The euro was trading around $0.9055 at 0715 GMT, down from earlier one-week highs of $0.9087. The euro was also around half a yen below earlier one-week high against the yen, trading around 99 yen. Intervention was on everyone's lips after French Finance Minister Laurent Fabius made aggressive use of the word on Tuesday to support his conviction that the euro would soon find a level more in line with fundamentals.
German Prime Minister Gerhard Schroeder said on Wednesday he believed the euro was undervalued, and he was sure this would change. German exports, however, jumped 21.1 per cent in March from a year ago, benefitting from the weakness of the single currency.
German wholesale sales were down a real 1.8 percent year-on-year, but up a nominal 4 percent. The frisson of intervention fear was amplified by rumours in New York that the Financial Times newspaper would carry a report claiming the United States was ready, if asked, to join concerted intervention. But dealers said the actual article, entitled "Is Europe misinterpreting signals from Washington", was not nearly as strong as speculation had suggested. The report claimed no inside knowledge of the US position, quoted no sources and merely noted that the United States had intervened to correct sharp movements in currencies before, with the most recent cases in 1995 and 1998.

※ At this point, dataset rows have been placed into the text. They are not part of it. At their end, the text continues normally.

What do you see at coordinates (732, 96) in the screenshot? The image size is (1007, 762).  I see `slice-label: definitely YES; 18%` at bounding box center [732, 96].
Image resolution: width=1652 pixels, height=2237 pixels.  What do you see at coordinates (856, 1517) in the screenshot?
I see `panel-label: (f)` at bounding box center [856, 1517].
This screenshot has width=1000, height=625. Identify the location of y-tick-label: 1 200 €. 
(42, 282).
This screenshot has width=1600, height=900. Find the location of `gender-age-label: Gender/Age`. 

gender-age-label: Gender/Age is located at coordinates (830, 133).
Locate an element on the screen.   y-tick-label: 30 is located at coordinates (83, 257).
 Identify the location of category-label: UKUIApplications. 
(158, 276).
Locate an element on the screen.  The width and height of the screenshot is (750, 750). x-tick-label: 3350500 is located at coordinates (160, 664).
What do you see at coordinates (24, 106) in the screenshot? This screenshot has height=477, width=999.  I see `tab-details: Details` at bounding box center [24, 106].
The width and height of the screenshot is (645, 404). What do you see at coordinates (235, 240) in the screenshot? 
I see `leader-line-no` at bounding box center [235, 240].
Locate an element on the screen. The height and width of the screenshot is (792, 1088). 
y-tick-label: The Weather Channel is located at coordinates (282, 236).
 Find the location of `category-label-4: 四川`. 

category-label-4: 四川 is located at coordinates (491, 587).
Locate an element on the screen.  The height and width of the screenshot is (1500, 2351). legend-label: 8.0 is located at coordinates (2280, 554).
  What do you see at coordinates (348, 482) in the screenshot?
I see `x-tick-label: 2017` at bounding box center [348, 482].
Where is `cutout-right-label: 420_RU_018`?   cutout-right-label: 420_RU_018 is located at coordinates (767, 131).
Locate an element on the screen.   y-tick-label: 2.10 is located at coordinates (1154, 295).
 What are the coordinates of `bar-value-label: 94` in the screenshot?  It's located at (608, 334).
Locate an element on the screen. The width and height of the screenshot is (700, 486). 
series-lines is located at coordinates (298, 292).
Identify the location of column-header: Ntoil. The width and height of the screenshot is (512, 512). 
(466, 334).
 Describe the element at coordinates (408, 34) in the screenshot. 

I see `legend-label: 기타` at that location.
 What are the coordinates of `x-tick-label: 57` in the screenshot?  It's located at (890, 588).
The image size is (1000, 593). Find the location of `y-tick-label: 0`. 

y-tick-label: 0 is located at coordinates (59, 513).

"We can't see why the US would have any interest in pushing the dollar lower, but we're also short (of the euro) so you have to be nervous," said a US bank dealer in Tokyo.
The euro's cause was aided on Wednesday by demand against the yen, said to be related to NTT Docomo's purchase of a 15 percent stake in Dutch firm KPN Mobile for five billion euros.
Its parent company, Nippon Telegraph and Telephone Corp, has this week paid $5.5 billion for a US Internet company and there was speculation it would join KPN in a joint bid for UK mobile group Orange Plc.